Azure Files and Blob storage offer cheaper costs of storing data that are accessed less frequently and stored for longer periods (like for example backups, and logs). Azure Files offer Cool tier while Blobs offers Cool and Archive tier keep in mind that with the latter there is a rehydration period involved.

If you are heavily utilizing snapshots and versioning functionality in Blob store it will increase the amount of storage that you need to pay for. I would recommend using lifecycle management and periodically removing older versions and snapshots that might be no longer needed.

Take care when enabling Microsoft Defender for Storage

Microsoft Defender for Storage is worth enabling if you take into account that a big chunk of security breaches in any cloud provider is due to a misconfiguration in the storage access layer.

Currently, there are two modes you can use where you pay either “per transaction” or “per storage account”. The “per transaction” mode can be very costly if you have a large number of transactions, especially on a large number of storage accounts.

Before you switch it on check the number of monthly transactions on all your storage accounts (you can do it in Azure Portal Monitoring under the Insight section). If it exceeded millions of transactions on each of your storage accounts regularly it might be better to switch to “per storage account” pricing.

If you have for example only a few accounts that generate a huge amount of transactions it might be better to leave “per transaction” mode switched on on all accounts and temporarily disable Microsoft Defender on those few.

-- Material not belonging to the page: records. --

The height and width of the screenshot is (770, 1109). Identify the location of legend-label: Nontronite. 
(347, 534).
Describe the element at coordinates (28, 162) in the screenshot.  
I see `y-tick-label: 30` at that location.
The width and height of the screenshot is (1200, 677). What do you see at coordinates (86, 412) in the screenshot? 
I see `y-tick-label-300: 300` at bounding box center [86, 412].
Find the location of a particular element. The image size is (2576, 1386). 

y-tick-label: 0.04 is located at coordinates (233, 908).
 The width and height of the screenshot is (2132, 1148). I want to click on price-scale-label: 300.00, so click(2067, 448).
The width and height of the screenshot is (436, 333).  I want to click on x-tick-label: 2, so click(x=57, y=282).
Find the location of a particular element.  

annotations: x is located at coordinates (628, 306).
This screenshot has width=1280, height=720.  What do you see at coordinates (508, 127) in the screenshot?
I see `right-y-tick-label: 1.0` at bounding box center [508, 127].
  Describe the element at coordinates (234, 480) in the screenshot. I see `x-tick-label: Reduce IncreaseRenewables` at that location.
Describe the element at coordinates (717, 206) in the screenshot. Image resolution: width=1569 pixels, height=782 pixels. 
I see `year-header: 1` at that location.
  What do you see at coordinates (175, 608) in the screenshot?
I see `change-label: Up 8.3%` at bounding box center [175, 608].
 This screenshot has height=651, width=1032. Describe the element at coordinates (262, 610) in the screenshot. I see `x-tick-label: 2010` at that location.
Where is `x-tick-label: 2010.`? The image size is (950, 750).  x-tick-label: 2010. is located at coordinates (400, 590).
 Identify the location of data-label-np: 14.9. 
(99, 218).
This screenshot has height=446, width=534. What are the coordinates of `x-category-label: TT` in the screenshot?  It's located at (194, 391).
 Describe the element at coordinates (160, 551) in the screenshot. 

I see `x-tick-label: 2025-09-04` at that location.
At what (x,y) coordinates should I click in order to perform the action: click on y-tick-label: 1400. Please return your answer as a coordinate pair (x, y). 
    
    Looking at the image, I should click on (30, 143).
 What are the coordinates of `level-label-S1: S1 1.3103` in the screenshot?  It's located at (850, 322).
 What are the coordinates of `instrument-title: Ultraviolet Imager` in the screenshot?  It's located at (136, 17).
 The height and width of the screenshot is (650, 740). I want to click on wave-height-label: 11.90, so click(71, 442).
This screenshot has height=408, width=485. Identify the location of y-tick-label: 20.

Then ensure account access configuration is not modified outside of change control process while you work on a solution to reduce those transactions numbers.

Ingestion costs

Monitor Azure Defender ingestion rate into Log Analytics Workspace

When you enable Microsoft Defender and for example VM insight on your VMs it might be sometimes hard to say how much data each of your sources are sending to the log analytics workspace. In my case, I remember being surprised once, when it turns out that only one server was responsible for around 20% of overall ingestion charges. You can use Log Analytics Workspace Insights which could help you identify high ingestion sources.

Reduce performance counters collection rate

Both legacy “Log Analytics Agent” as well as new “Azure Monitoring Agents” allow reducing the rate at which performance counters are being sent to Log Analytics Workspace, which again depending on your scale could have quite a big impact on overall workspace storage costs.

Reduce flow of container logs running in Azure Kubernetes Service

Clusters that are running a large number of containers can very quickly start ingesting a huge amount of data into the log analytics workspace that you set up as the target for container insight. When that happens you can change the existing container insight setting on running the AKS cluster by modifying the configmap. Among other options you could exclude specific namespace from collecting logs at all or only collect logs from stderr output, more information can be found here.

Last thoughts

In this article, I tried to cover some of the most common resources and costs, however every resource in Azure has its own specific ways to optimize its costs, so I would always start by reading the Azure pricing page for that particular offering.